Sarasota County’s Botanical Gardens

The Marie Selby Botanical Gardens (15 acres, including 9 acres of display gardens) is the only botanical garden in the world dedicated to the display and study of epiphytes, especially orchids and bromeliads, and their canopy ecosystems, with a focus on botany, horticulture and environmental education. Ongoing research and exploration for tropical plants attracts worldwide attention of international scholars and plant enthusiasts. It is located on the grounds of the former home of Marie and William Selby (of the Texaco Oil Company) at 900 South Palm Avenue, in the heart of Sarasota, Florida, United States, and open to the public 10 a.m. to 5 p.m. every day but Christmas.

Flora
The Gardens feature the most diverse living and preserved collections of epiphytes in the world, and feature more than 20,000 living plants including 5,500 orchids, 3,500 bromeliads and 1,600 other plants.The living collection is accompanied by an herbarium, with dried and preserved specimens of tropical flora; the world’s second largest spirit collection consisting of vials of mostly orchid flowers in preservative fluids; and a library. More than 150 expeditions to the tropics and subtropics have contributed to these collections. Selby Gardens’ botanists have discovered or described more than 2,000 plant species previously unknown to science.

For the casual visitor, the Gardens maintain banyans, bamboo, live oaks, palms, mangroves, succulents, wildflowers, cycads, bromeliads, a butterfly garden, a fragrance garden, an edible garden and a koi pond, on a site bordering Sarasota Bay. The interactive Ann Goldstein Children’s Rainforest Garden is designed to help children develop a lifelong appreciation for rainforest plants.

The Mulford B. Foster Bromeliad Identification Center was established in 1979 in honor of Mulford Foster, one of the leading bromeliad collectors to provide information on the horticultural and botanical aspects of the Bromeliaceae. It maintains taxonomic files for over 2800 species, genera, and subfamilies, and houses more than 2000 photographic slides for use by individuals, institutions and societies. It is supported by local and international bromeliad societies.

Greenhouses contain over 10,500 accessions in more than 600 genera representing 92 plant families, including 4900 orchids, 3600 bromeliads, 660 aroids, 240 ferns, 140 gesneriads, and 1300 other plants.
Gardens contain approximately 2300 recorded tropical and subtropical plantings, representing some 1,200 species, 620 genera, and 165 plant families. A significant portion are well-documented, vouchered species collected from native habitats.

The Herbarium contains approximately 106,000 specimens of tropical flora, largely neotropical, with an emphasis on epiphytes. Ecuador flora and flora of the Andes are well represented. Current collections of families, with number of types for each, is: Orchidaceae (1200), Bromeliaceae (109), Gesneriaceae (105), Araceae (62), Marantaceae (16), Heliconiaceae (14), and miscellany (61).

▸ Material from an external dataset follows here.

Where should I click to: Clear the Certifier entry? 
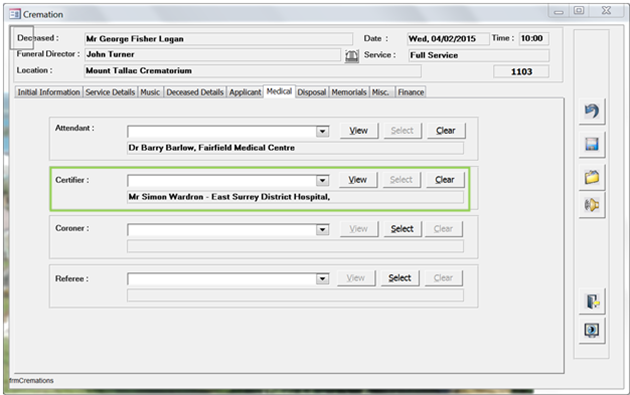tap(445, 180)
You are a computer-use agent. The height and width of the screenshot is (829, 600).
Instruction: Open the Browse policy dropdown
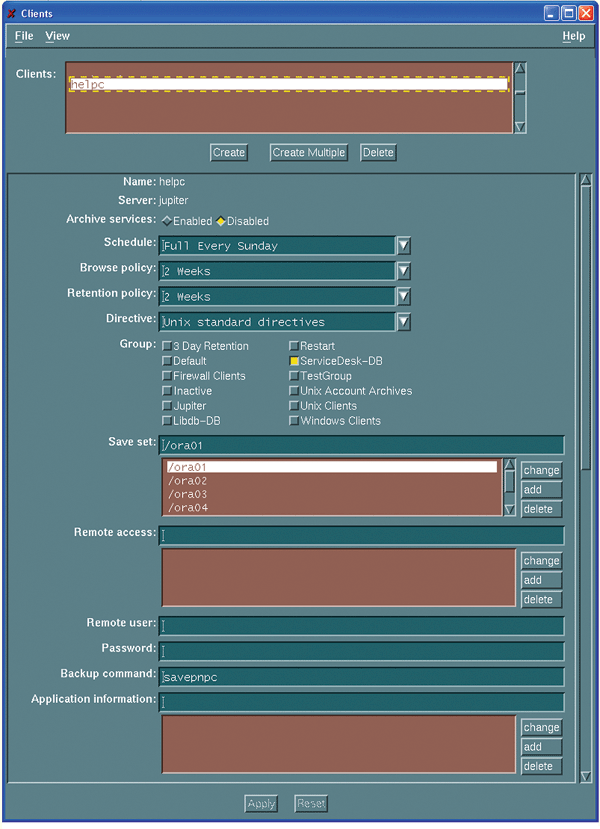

The Orchid Identification Center was established in 1975 to study and curate wild-collected and conservatory grown orchids, and to serve as a center for their identification. It has amassed a collection of more than 20,000 taxonomic reference files, a collection of photographs, and 24,000 spirit preserved specimens, with particular strengths in collections from Mexico, Central America, Andean South America, and Venezuela.

The Christy Payne House houses the Museum of Botany and the Arts, the Garden’s gallery for changing exhibits of botanical art and photography. It is listed on the U.S. National Register of Historic Places, to which it was added on September 25, 1998.

 

The Research Library houses approximately 124,000 volumes, dealing primarily with tropical plants, and especially epiphytes. It includes a rare book collection dating to the late 18th century, 14,000 issues of scientific journals, 2500 microfiche of early botanical references and herbaria, a photographic slide collection, and other related holdings.

 

The Spirit Collection contains nearly 28,000 vials of flowers in preservative fluids, making it the second largest such collection in the world after the Royal Botanic Gardens, Kew. The collection includes 24,000 vials of the orchid family (Orchidaceae); several thousand vials of gesneriads (Gesneriaceae); and 300 vials of bromeliads (Bromeliaceae).